In 1982, she founded the Research Foundation for Science, Technology and Ecology. This led to the creation of Navdanya in 1991, a national movement to protect the diversity and integrity of living resources, especially native seed, the promotion of organic farming and fair trade. Navdanya, which translates to “Nine Seeds” or “New Gift”, is an initiative of the RFSTE to educate farmers of the benefits of maintaining diverse and individualized crops rather than accepting offers from monoculture food producers. The initiative established over 40 seed banks across India to provide regional opportunity for diverse agriculture. In 2004 Shiva started Bija Vidyapeeth, an international college for sustainable living in Doon Valley, Uttarakhand, in collaboration with Schumacher College, UK.

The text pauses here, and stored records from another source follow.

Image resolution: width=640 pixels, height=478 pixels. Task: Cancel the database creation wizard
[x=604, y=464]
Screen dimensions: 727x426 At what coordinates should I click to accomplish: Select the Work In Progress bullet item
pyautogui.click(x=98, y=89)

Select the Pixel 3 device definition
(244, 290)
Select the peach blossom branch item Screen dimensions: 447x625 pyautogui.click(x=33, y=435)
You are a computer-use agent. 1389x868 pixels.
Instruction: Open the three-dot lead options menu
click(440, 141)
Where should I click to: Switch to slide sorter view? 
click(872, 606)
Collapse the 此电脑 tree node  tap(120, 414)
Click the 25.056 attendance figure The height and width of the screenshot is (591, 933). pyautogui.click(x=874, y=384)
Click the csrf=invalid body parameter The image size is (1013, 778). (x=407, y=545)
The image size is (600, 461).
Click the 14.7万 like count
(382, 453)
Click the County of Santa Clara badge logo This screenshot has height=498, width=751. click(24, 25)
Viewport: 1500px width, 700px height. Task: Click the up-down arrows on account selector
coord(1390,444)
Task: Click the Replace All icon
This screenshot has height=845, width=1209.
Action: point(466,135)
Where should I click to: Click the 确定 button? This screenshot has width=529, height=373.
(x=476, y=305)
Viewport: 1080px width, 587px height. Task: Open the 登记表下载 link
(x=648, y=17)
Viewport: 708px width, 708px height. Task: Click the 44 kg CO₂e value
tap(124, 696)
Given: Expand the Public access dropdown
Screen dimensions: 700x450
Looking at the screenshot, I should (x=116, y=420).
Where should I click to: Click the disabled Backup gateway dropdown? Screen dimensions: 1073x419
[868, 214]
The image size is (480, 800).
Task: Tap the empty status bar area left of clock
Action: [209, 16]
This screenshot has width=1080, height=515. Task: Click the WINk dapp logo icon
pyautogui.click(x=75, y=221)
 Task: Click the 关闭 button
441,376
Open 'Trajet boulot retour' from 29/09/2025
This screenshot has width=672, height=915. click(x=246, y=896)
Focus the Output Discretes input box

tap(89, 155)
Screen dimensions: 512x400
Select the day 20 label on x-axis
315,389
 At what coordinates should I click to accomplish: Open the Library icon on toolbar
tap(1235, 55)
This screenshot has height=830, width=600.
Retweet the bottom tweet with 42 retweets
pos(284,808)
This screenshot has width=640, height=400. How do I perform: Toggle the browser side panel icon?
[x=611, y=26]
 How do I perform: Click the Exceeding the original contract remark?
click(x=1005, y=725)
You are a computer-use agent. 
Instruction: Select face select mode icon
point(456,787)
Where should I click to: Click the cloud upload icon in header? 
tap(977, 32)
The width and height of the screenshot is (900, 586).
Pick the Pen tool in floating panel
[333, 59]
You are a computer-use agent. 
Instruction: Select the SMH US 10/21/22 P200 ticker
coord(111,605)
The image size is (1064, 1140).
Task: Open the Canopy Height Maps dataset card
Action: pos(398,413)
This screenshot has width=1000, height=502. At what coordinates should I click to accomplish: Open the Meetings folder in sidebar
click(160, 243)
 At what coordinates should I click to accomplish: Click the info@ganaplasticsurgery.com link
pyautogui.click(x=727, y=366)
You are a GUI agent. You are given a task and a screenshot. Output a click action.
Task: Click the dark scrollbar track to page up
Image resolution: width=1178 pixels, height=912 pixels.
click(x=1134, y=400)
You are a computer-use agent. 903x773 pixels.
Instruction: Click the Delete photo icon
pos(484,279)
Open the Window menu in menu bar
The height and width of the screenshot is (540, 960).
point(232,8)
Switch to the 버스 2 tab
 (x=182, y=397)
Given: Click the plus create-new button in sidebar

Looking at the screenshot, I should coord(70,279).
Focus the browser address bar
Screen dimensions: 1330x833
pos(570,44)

Shiva studied physics at Panjab University in Chandigarh, graduating as a bachelor of science in 1972. After a brief stint at the Bhabha Atomic Research Centre, she moved to Canada to pursue a Masters in the philosophy of science at the University of Guelph in 1977 where she wrote a thesis entitled "Changes in the concept of periodicity of light". In 1978, she completed and received her PhD in philosophy at the University of Western Ontario, focusing on philosophy of physics. Her dissertation was titled "Hidden variables and locality in quantum theory" in which she discussed the mathematical and philosophical implications of hidden variable theories that fall outside of the purview of Bell's theorem. She later went on to pursue interdisciplinary research in science, technology, and environmental policy at the Indian Institute of Science and the Indian Institute of Management in Bangalore.
Vandana Shiva (born 5 November 1952) is an Indian scholar, environmental activist, food sovereignty advocate, and anti-globalization author. Shiva, currently based in Delhi, has authored more than twenty books.